Nigéria: “A maioria dos mortos e feridos são mulheres e crianças”

Profissional de MSF fala sobre situação desastrosa de campo de deslocados de Rann após ataque aéreo que matou dezenas de pessoas e deixou mais de 120 feridos

Nigéria: “A maioria dos mortos e feridos são mulheres e crianças”

No dia 17 de janeiro, ao menos 90 pessoas foram mortas e 120 ficaram feridas em ataque aéreo conduzido pelo exército nigeriano em acampamento de deslocados internos em Rann, no leste do estado de Borno. Uma equipe da organização humanitária internacional Médicos Sem Fronteiras (MSF), que havia começado a trabalhar no campo poucos dias antes do ataque, ofereceu primeiros socorros a 120 pessoas feridas na clínica local – única instalação de saúde na região. Mohammed Musoke, coordenador médico de MSF, juntou-se à equipe da organização que trabalhava em Rann um dia depois do ataque para auxiliar na evacuação dos feridos para a capital do estado, Maiduguri.

“A equipe que estava em Rann na terça-feira, dia do bombardeio, conseguiu estabilizar alguns dos casos. Na quarta-feira, eu e um dos nossos enfermeiros viajamos até Rann de helicóptero para ajudar a evacuar pacientes.

Um dia após o bombardeio, muitos dos pacientes ainda estavam em péssimas condições. Vimos dúzias de pacientes com diversos ferimentos traumáticos, entre eles fraturas expostas e lesões no abdômen e no peito. A maioria dos mortos e feridos são mulheres e crianças.

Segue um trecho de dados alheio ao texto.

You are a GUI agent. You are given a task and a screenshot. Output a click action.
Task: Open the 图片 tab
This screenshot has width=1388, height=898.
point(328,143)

Havia um menino de 10 anos de idade com um ferimento grande e profundo na coxa. A carne estava pendurada para fora para um dos lados, e era possível ver através do osso. Esse tipo de ferimento é extremamente doloroso, mas durante todo o tempo em que eu fiquei ali fazendo o curativo, o menino permaneceu sem expressão e apático. Isso foi 24 horas após o bombardeio. Ele precisará de muito apoio psicossocial para aceitar a situação, além de um tratamento intenso de fisioterapia para conseguir andar novamente. Outro paciente que atendi era um menino de seis anos de idade cuja palma da mão havia sido perfurada e queimada por estilhaços, e isso deixou sua mão necrosada. As chances de ele perder a mão são altas.

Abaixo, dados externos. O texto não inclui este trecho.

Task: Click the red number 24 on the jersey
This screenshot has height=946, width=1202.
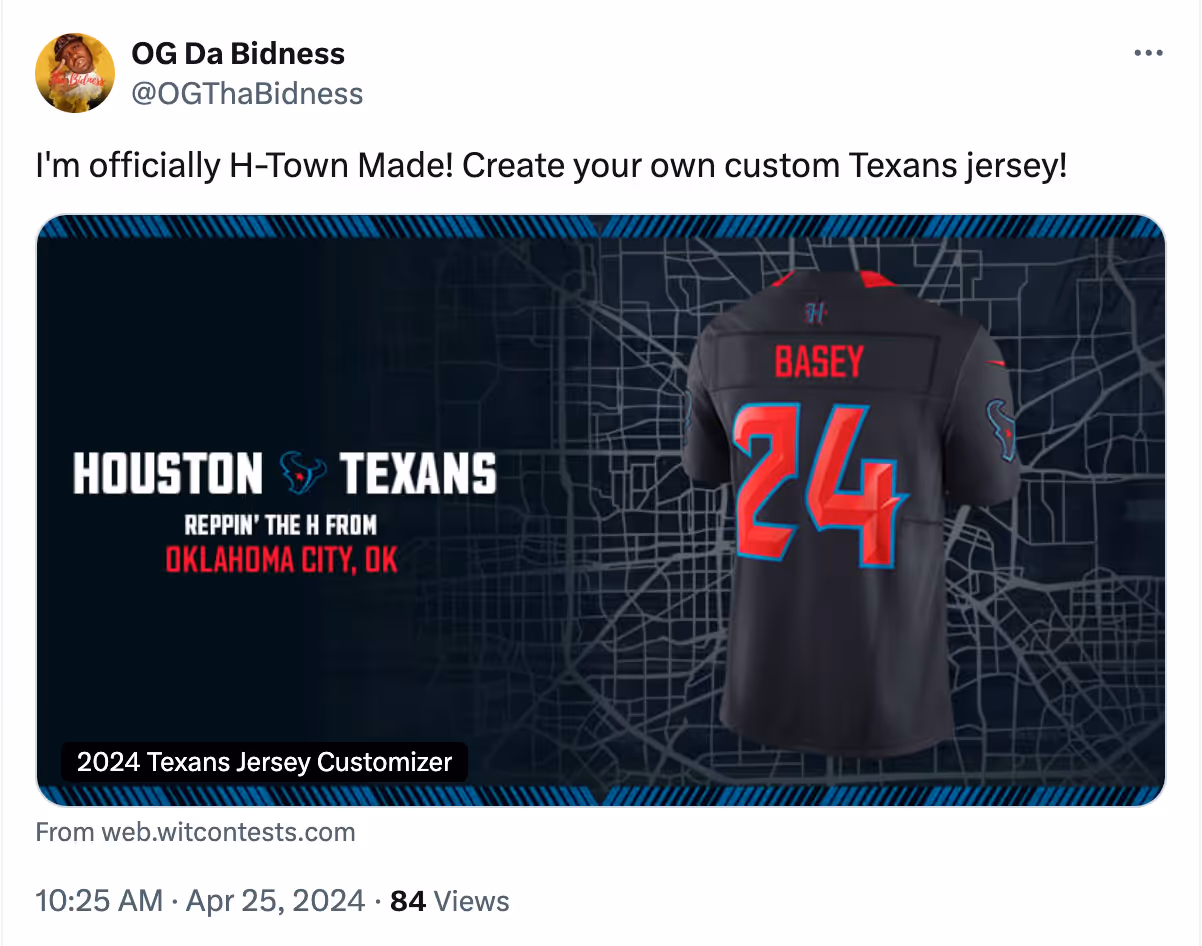Action: (819, 480)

Não há hospitais em Rann – a instalação de saúde mais próxima fica a pelo menos 30 quilômetros de distância, em Ngala. São necessárias cerca de duas horas para chegar ao local, devido às más condições das estradas e à insegurança, que obriga os veículos a terem uma escolta militar. Por isso, estamos evacuando os pacientes para Maiduguri.

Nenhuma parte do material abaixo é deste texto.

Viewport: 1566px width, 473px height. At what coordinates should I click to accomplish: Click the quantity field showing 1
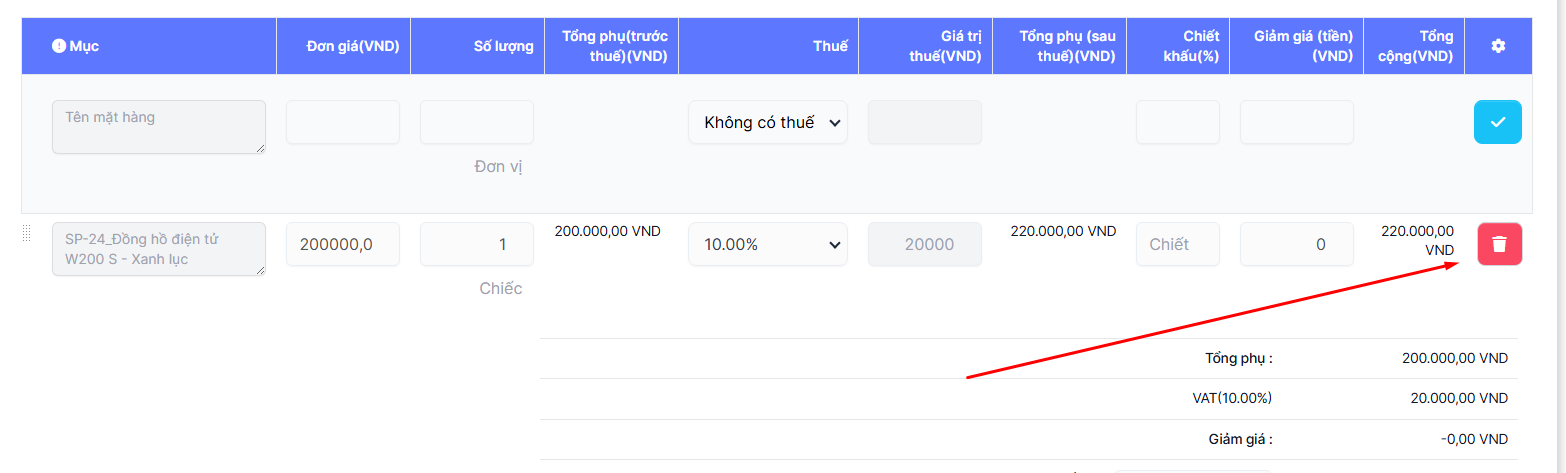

Eu e meu colega evacuamos diversos pacientes feridos e os levamos a diversos hospitais de Maiduguri. Um deles era um bebê de seis meses que tinha pedaços de estilhaços cravados no pescoço, com lesões de perfuração. No helicóptero, a criança chorava incontrolavelmente. Obviamente, o bebê estava desidratado, e sua mão perguntou se podia lhe dar algo de beber. Eu lhe dei a água que tinha, e ela derramou um pouco na mão e, então, levou à boca da criança. Ele engoliu a água de um jeito inacreditável para um bebê de seis meses. Depois de pouco tempo, adormeceu.

O lugar onde as pessoas estão vivendo em Rann é amplo e aberto como um deserto, com pequenas árvores em algumas partes. As pessoas deslocadas estão vivendo com a comunidade local em lares improvisados feitos de galhos, sacos, roupas velhas e palha.

As pessoas da região com quem conversamos dizem que é extremamente difícil conseguir alimento suficiente, especialmente devido à insegurança. A maioria das pessoas se sustenta com a venda da lenha que colhem na floresta, mas, para chegar ali, é preciso ter autorização militar. Elas precisam entrar muito a fundo na floresta para encontrar lenha, e têm medo da possível presença do Boko Haram na região e de serem atacadas”.